[TEXT EXCERPT]:
*** Begin section ***

Guillen Says He'll Be Back By the Spring

By Preston Williams
Washington Post Staff Writer
Thursday, August 10, 2006

Washington Nationals outfielder Jose Guillen, who is recovering from recent elbow surgery, vows to be healthy by 2007 spring training despite the severity of his injury.

"I'll be hitting in three months," a smiling Guillen said before last night's game. "I'll be ready next year, spring training. Hundred percent. No doubt in my mind I'll be ready by spring training."

Guillen, a free agent after this season, suffered a complete tear of the ulnar collateral ligament in his right elbow and underwent ligament replacement surgery. Medical personnel said the recovery likely would take between eight and 18 months. But Guillen said his recovery so far has been a lot more expeditious than that of other players -- mostly pitchers -- who undergo the procedure.

At the time of the injury last month, he was hitting .216 with nine homers and 40 RBI.

*** End section ***

[Stored records]
*** Begin section ***

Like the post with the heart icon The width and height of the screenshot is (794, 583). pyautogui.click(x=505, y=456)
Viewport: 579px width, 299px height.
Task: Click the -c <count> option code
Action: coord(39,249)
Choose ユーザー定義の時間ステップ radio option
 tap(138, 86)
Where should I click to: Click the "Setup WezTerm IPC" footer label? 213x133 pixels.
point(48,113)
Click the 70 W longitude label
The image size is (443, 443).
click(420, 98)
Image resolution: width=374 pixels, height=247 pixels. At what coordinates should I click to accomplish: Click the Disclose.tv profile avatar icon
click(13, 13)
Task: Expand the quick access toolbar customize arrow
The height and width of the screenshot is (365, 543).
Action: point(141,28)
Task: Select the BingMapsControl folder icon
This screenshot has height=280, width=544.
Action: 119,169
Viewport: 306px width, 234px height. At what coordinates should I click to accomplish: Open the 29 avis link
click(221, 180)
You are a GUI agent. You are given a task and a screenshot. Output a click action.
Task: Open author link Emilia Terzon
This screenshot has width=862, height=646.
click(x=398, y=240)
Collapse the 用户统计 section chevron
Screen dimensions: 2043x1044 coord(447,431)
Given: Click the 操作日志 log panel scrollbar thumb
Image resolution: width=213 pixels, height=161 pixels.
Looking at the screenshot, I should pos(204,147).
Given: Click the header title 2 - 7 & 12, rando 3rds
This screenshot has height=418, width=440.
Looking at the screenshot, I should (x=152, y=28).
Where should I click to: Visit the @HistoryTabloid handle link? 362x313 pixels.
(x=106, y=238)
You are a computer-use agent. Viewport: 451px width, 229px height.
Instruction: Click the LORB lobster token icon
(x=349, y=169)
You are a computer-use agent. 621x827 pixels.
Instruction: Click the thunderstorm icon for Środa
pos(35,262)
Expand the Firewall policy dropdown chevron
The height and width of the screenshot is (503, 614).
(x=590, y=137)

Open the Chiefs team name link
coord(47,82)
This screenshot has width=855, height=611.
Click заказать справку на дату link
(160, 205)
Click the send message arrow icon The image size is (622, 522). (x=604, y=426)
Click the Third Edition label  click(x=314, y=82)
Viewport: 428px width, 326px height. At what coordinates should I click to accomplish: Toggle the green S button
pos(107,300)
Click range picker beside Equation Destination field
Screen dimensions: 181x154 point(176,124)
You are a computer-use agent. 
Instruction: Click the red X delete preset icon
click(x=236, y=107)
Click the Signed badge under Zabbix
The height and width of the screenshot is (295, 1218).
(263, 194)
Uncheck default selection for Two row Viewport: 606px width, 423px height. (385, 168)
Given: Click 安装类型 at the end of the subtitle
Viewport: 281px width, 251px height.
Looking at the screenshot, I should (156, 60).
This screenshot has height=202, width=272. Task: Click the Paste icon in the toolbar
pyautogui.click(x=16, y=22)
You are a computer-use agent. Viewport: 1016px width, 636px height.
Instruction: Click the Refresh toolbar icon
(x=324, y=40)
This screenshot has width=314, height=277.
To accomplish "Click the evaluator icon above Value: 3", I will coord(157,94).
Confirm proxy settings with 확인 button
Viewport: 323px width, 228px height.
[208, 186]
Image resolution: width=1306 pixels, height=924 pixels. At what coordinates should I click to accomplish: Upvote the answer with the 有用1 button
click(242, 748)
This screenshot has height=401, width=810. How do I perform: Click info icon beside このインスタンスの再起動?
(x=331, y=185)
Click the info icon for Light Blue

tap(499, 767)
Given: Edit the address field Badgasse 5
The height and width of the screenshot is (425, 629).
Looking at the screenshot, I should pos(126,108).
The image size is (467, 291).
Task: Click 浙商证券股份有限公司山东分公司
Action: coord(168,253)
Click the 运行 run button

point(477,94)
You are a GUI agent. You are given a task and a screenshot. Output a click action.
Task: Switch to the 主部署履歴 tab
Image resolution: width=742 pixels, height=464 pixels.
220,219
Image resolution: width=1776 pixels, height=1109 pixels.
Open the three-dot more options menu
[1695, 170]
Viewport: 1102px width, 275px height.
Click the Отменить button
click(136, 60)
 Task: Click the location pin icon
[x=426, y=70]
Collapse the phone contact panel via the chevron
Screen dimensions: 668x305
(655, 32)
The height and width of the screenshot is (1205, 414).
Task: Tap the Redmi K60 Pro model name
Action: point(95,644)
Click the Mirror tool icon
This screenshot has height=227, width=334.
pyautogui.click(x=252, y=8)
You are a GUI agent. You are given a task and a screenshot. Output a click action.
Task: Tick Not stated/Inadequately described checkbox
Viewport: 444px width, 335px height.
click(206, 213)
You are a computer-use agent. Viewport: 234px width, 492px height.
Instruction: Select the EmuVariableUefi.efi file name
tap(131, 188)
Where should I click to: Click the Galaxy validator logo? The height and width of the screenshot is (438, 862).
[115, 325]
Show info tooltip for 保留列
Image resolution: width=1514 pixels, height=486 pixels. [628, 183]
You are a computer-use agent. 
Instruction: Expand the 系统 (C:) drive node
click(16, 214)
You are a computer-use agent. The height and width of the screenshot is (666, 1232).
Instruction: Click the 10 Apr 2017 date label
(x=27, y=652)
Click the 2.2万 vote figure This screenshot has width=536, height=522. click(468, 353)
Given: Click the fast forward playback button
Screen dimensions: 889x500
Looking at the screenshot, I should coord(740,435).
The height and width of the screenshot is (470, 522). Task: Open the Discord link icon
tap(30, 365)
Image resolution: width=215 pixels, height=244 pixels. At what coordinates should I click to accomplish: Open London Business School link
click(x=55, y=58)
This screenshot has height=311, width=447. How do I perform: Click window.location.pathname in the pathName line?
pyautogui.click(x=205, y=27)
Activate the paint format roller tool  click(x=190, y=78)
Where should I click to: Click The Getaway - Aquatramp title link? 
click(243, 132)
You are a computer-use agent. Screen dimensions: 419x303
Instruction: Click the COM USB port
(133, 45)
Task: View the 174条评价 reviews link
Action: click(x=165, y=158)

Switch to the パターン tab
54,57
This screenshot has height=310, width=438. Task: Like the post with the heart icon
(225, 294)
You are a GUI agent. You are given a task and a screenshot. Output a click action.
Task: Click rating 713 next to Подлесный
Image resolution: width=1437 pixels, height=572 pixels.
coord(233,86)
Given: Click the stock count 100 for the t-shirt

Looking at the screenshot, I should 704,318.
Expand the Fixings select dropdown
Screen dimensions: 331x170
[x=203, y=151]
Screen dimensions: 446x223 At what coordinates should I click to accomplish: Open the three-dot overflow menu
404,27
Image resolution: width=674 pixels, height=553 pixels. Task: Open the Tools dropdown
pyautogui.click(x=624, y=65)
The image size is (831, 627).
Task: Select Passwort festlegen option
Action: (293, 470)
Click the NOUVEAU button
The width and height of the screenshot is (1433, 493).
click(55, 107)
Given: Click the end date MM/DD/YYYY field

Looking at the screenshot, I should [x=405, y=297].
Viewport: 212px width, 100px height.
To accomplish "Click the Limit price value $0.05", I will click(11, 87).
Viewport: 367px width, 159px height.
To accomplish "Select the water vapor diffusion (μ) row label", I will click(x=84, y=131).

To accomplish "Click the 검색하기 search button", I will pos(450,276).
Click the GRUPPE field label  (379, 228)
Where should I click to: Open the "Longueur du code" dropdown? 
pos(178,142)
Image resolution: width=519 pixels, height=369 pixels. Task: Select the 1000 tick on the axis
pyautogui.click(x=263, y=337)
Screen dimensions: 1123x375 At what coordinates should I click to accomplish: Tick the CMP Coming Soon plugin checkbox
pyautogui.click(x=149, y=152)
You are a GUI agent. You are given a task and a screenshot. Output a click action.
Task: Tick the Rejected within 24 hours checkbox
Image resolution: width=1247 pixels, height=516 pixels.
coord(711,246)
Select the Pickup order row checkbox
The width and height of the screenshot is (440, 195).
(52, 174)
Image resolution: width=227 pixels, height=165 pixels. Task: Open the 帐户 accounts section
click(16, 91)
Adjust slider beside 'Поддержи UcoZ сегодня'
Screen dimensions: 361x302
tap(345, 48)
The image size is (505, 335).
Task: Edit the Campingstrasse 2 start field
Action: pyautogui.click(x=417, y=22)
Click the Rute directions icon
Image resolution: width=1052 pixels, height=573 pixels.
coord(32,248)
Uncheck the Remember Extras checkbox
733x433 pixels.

*** End section ***

[EXPLORE THE MATERIAL]:
1/ Copy out the stretch of the Jose Guillen article from "Washington Nationals outfielder" through "of his injury.".
2/ In the Jose Guillen article, how long did medical personnel say his recovery would likely take?

[SOLUTIONS FOR EACH TASK]:
1/
Washington Nationals outfielder Jose Guillen, who is recovering from recent elbow surgery, vows to be healthy by 2007 spring training despite the severity of his injury.

2/ Between eight and 18 months.